遗传修饰基因对孟德尔遗传病表型的修饰作用是遗传病表型-基因型研究面临的新课题，胎儿血红蛋白（fetal hemoglobin, Hb F）表达水平差异大是目前解释β地中海贫血（β地贫）患者表型严重性的主要遗传因素，但miRNA及其相互作用基因对疾病表型的修饰作用机制目前尚不清楚。本课题拟以前期在β地贫患者中鉴定得到的有Hb F调节功能的miRNA及其靶基因3’UTR结合位点变异为对象，采用深度测序，CRISPR-Cas9和ChIP-seq等技术，研究在β地贫突变红系压力下，miRNA的表达变化规律及其与靶基因的相互作用的分子病理学机制，探索Hb F表达精细调控的miRNA联系网络；同时系统分析这类新的靶基因遗传变异对β地贫临床表型的贡献，并揭示解释β地贫表型严重性的遗传突变作用机制。研究结果可扩充和延伸Hb F基因调控的相关知识，并可为中国人群临床精确诊治和预测β-地贫患者表型严重性提供新靶标。

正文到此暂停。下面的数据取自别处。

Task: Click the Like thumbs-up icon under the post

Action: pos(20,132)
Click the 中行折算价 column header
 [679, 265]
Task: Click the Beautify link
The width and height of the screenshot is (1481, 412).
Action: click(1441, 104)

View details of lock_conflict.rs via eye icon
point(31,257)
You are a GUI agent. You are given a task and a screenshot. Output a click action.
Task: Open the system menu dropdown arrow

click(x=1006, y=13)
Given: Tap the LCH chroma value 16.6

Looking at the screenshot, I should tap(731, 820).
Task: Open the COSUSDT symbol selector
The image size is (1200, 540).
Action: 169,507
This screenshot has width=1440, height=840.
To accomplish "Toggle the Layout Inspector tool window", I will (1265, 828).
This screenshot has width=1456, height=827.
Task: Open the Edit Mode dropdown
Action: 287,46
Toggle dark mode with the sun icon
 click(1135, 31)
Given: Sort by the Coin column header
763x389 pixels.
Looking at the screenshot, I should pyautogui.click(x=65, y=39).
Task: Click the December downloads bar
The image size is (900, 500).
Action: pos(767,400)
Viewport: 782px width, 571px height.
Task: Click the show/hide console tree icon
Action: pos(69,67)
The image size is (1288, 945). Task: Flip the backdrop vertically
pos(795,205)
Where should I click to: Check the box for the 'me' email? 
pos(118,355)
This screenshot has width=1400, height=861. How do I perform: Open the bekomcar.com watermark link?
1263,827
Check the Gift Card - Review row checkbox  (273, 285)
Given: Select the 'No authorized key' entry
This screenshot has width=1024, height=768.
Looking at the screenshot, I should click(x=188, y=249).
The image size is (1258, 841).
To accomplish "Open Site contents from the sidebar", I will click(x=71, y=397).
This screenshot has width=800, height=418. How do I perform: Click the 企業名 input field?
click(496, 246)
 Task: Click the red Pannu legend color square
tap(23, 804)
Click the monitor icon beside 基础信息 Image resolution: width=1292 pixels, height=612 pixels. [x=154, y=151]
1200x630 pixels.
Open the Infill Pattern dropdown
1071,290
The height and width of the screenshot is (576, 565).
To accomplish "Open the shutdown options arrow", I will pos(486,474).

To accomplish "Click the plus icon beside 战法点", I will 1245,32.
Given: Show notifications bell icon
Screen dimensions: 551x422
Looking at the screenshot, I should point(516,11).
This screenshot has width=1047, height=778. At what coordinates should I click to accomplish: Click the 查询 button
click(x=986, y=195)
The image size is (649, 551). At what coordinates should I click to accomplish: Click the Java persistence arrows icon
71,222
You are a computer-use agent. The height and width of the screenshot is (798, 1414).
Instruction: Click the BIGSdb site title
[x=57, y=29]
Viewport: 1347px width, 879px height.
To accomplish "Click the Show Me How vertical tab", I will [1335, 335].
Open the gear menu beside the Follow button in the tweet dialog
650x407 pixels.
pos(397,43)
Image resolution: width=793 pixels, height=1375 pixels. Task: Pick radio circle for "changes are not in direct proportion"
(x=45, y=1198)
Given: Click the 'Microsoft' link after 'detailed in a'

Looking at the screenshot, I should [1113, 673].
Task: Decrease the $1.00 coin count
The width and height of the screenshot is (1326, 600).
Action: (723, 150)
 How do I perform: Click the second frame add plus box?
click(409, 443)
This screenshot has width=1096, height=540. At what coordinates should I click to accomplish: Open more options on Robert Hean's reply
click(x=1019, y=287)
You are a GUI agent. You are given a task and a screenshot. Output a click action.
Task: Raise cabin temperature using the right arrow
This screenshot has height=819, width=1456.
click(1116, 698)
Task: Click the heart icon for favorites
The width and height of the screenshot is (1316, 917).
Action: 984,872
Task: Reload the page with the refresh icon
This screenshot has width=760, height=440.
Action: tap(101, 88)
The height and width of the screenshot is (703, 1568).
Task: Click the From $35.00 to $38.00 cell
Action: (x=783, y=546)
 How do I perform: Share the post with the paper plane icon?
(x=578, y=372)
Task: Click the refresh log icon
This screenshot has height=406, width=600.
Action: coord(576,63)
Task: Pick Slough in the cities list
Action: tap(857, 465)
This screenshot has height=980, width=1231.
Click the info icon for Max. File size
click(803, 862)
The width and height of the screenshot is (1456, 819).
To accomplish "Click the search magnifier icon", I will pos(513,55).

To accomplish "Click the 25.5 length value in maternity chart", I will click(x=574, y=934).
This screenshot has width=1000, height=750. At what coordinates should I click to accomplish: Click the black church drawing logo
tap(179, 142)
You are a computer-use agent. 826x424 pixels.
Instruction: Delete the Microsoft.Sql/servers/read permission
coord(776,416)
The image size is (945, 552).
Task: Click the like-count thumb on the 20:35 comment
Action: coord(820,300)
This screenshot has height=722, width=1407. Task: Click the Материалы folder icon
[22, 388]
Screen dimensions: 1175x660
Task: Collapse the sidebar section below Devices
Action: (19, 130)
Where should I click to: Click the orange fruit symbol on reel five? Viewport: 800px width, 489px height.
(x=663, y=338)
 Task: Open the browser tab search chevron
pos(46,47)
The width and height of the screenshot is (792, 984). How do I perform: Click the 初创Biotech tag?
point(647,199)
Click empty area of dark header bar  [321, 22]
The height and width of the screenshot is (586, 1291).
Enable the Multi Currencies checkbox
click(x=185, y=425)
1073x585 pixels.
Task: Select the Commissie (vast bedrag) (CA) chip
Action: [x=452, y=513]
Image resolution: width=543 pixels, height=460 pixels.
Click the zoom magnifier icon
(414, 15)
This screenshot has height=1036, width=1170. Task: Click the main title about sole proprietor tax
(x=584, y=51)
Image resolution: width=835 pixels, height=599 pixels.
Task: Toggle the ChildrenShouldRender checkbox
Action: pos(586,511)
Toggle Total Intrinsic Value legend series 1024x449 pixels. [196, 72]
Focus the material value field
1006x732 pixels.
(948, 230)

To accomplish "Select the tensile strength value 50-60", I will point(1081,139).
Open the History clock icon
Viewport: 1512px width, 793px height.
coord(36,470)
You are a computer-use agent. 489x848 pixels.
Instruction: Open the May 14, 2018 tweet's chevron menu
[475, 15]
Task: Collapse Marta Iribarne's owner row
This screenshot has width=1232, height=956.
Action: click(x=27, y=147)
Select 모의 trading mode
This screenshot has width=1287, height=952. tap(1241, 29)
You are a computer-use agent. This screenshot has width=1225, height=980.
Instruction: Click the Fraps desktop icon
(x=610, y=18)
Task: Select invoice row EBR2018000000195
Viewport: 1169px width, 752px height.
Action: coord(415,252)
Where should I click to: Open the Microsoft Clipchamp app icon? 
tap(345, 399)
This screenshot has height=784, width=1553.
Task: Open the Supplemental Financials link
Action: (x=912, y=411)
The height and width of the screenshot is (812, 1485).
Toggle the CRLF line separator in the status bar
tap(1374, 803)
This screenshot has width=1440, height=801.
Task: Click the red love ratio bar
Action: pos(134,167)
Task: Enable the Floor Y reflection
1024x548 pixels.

A study on effects of modifier genes in modulating phenotypes of Mendelian disorders is becoming a new project for the current understanding of genotype- phenotype correlation. Regulators of fetal-to-adult hemoglobin switching have been identified as major genetic factors associated with considerable phenotypic variation of β-thalassemia but microRNAs and their target genes involved in modulating mechanism is still unclear. In the preliminary study, we have identified a few groups of microRNAs and their target genes with mutations occurred within 3’UTR, which are responsible for regulating fetal hemoglobin levels. In the present proposal, using deep sequencing，CRISPR-Cas9 editing and RNA ChIP-seq technologies, etc, we plan to investigate these microRNAs and their target genes focused on the four aspects of the mechanisms as follows: （1）Demonstration of the molecular mechanism under β-thalassemia stress erythropoiesis by analyzing the variance of microRNA expression and interplay of microRNA and their target genes; (2) Exploration of the fine regulation of fetal-to-adult hemoglobin switching by discovering gene regulatory networks composed of transcription factors and microRNA;（3）Study on the contribution of variations in the microRNA binding sites of human genes to β-thalassemia phenotypic severity and elucidation of association between clinical phenotypes and modifier gene genotypes; （4）Clarification of the molecular mechanism of silencing or enhancing of HbF due to modifier gene mutations for explanation of phenotypic severity in β-thalassemia. The results obtained from this study will expand related knowledge about the regulation of hemoglobin switching. Our revealed epigenetic mechanism of γ-globin regulation will be applicated in precision diagnosis/prediction of this disease and provide potential targets for treatment of β-hemoglobinopathy patients.